JUST A FEW BLOCKS AWAY at the marble palace, everyone was being very nice. Pepper had been bracing for wrinkled brows and sneers of cold command from her fellow justices. They practically greeted her with sugar donuts and hot chocolate. Paige Plympton, apparently a fan of Courtroom Six, gave her a little hug. Paige was an unflinty Maine Yankee; former Chief Judge of the State Supreme Court. Her ancestors had come over on the second boat to land after the Mayflower. “We sent the servants on ahead.”
Only two handshakes from her new peers were on the cool side: Justices Santamaria’s and Richter’s.
Pepper suspected that Silvio might feel a little awkward inasmuch as he’d given an interview after her nomination was announced calling it “another installment in the Great Dumbing-Down.” She’d been tempted to bring along a thirty-six-ounce bottle of Mountain Dew and a bag of pork rinds. Paige had advised against it.
Ruth “Ruthless” Richter wasn’t outright hostile, but her vibes were of the what-are-you-doing-here kind. But then she, like CJ Hardwether, was going through a rough patch as a result of a vote. Ruth had written for the majority in al-Muktar v. United States, the ruling that freed “suspected terrorist”-as he was then called by the media-Sheik Mohammed al-Muktar from the U.S. military prison in Guantánamo. Two months later, Sheik al-Muktar graduated to “confirmed terrorist” after blowing himself up on a parking lot shuttle bus at Disney World along with twenty-three visitors to the Magic Kingdom.
Justice Richter stood by her opinion on constitutional grounds, but her approval ratings were now such that she had to be moved about town in an armored personnel carrier with helicopter gunships patrolling overhead. So she was understandably a bit on edge these days. One morning while the justices were in conference, a law clerk passing outside dropped a volume of U.S. Reports onto the floor of the marble corridor, causing a bang. Ruth dove under the table.
Ishiguro “Mike” Haro was the first Japanese-American Supreme Court justice, and persuasive evidence that Asians really are intellectually superior to the other races. His hobby was doing the Times of London crossword while blindfolded. He’d graduated from Stanford Law School at age twenty. By twenty-four he was a Silicon Valley billionaire start-up lawyer; at twenty-eight, the youngest judge on the federal bench (Ninth Circuit). He was, like many of advanced intelligence, impatient with those of more modest brilliance. He was not shy of expressing deeply held opinions, such as that President Truman was-as he put it, perhaps unwisely within view of someone’s cell-phone video camera-“a runty genocidal haberdasher” for having dropped the A-bomb on some of his relatives. He was not overly popular with the law clerks-even his own-who made puns on his surname’s similarity to an Asian mispronunciation of “hello.”
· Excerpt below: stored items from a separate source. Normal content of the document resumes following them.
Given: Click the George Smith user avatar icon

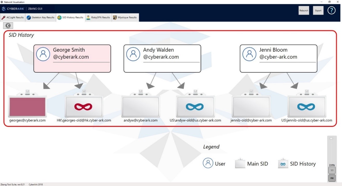Looking at the screenshot, I should point(43,54).
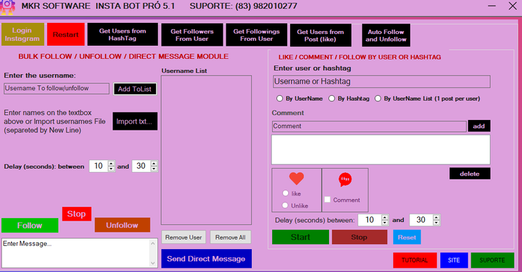Viewport: 522px width, 272px height.
Task: Decrease the left maximum delay value
Action: point(154,169)
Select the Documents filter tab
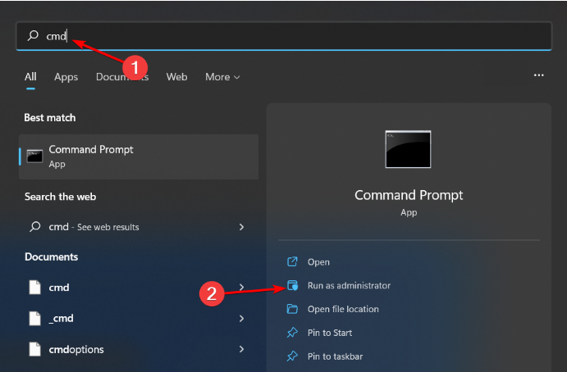Screen dimensions: 567x372 (x=121, y=77)
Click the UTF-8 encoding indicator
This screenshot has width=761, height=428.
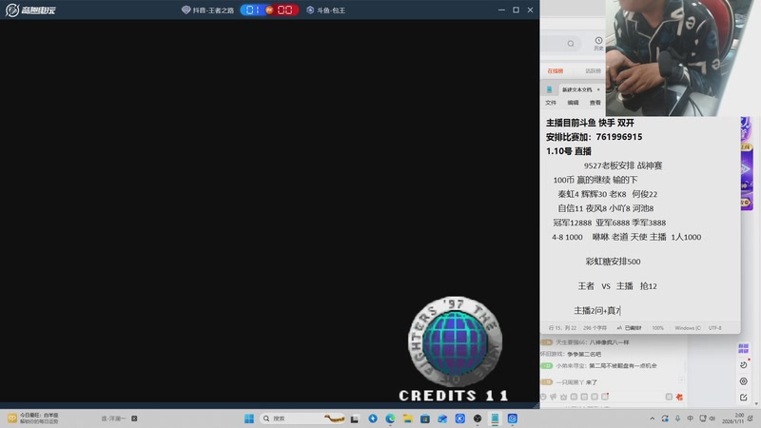coord(714,327)

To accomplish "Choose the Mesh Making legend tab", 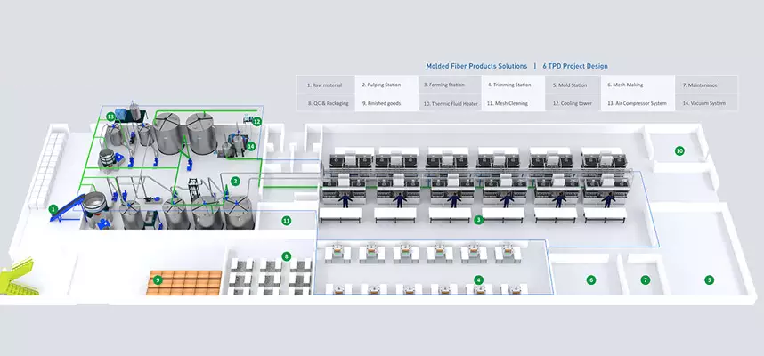I will coord(638,85).
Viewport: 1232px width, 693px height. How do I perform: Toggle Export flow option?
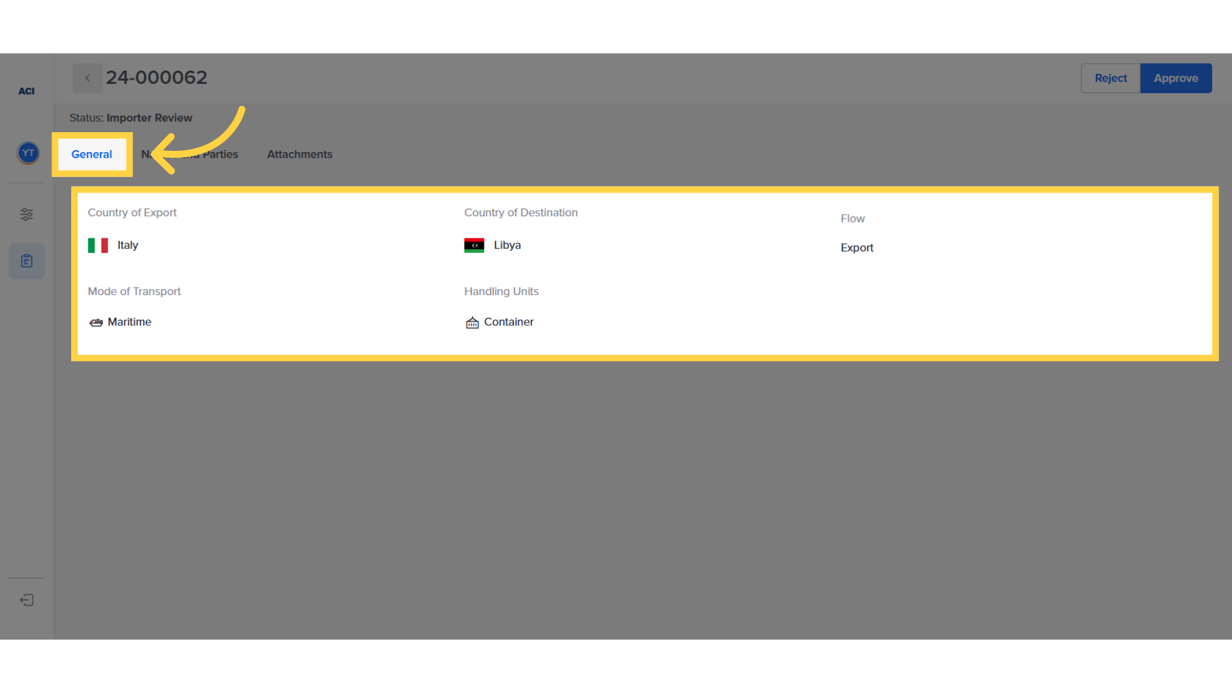coord(857,248)
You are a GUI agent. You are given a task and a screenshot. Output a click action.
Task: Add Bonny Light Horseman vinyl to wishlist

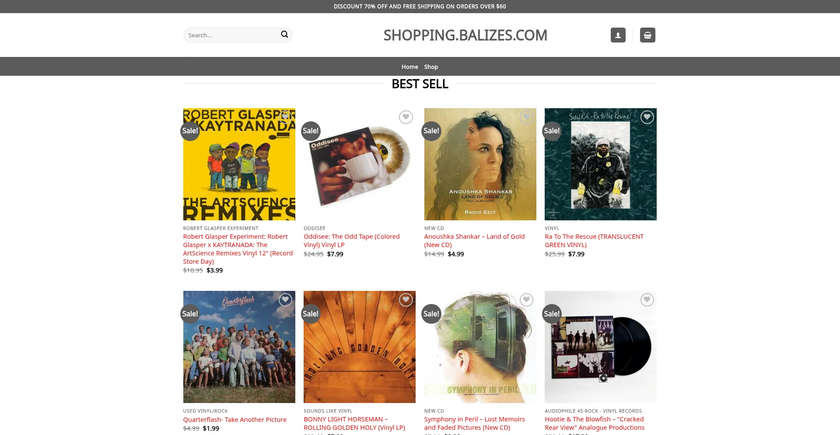click(x=406, y=300)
Justice Morris “Mo” Gotbaum had been, until joining the Court, senior senator from New York. He was a famously soft touch when it came to staying executions, having granted seventy-eight stays so far. This caused tensions between him and Silvio, an ardent champion of the ultimate sanction. Silvio kept a little guillotine cigar-cutter on his desk-for the amusement of visiting children (he claimed). Mo never missed an opportunity to tweak him. Once during oral argument in a case involving a public school teacher who had been fired for expressing a favorable opinion about Intelligent Design, Mo had asked the teacher’s attorney, “If Intelligent Design exists, how would you explain the U.S. Tax Code?”
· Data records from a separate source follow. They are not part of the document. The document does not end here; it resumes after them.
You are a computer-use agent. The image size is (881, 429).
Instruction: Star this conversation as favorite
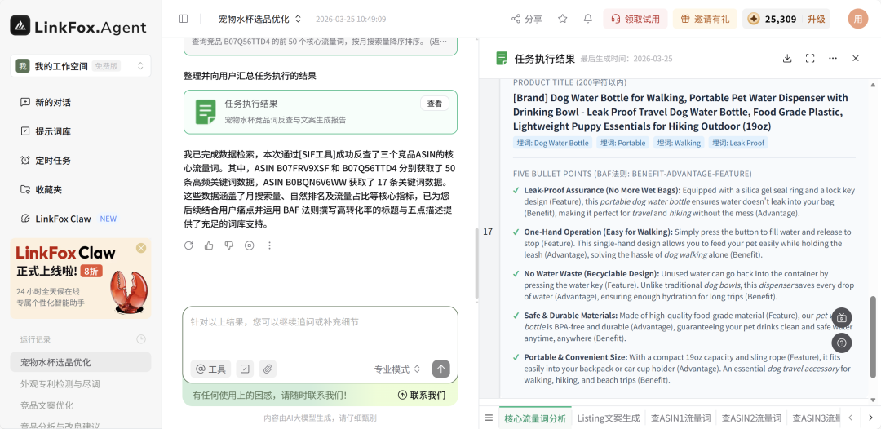point(562,19)
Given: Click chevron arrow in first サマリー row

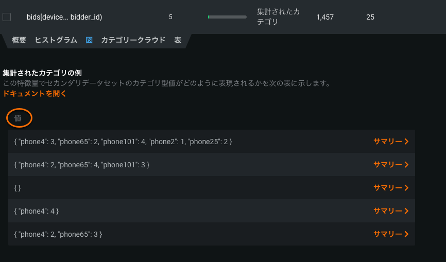Looking at the screenshot, I should [x=407, y=142].
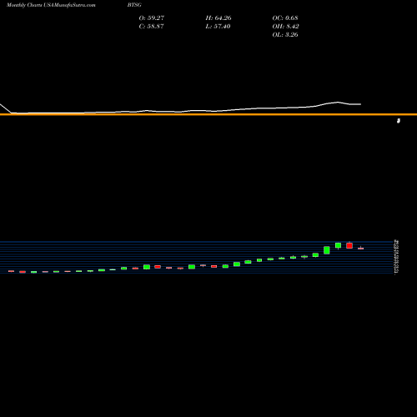
Task: Click the BYSG ticker symbol label
Action: [x=134, y=5]
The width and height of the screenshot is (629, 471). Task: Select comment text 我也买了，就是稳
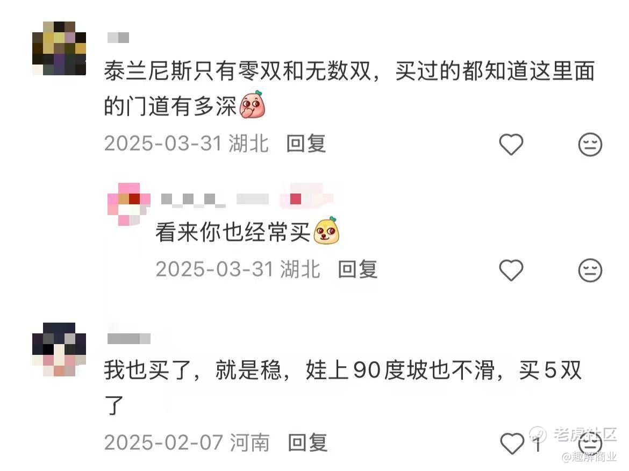(193, 370)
In other ways, Mo was atypical for a New York Jewish liberal. His great passion in life was putting on black leather and touring the country on a Suzuki Rocket motorcycle-he privately called it his Crotch Rocket-with his wife, Bella, hanging on behind for dear life. He faithfully attended the annual biker rally in Sturgis, South Dakota, every year and gave passionate, well-footnoted speeches to the bikers, calling for a motorcycle exception from the national speed limit. When bored during oral arguments, which he frequently was, he would hum “Born to Be Wild.”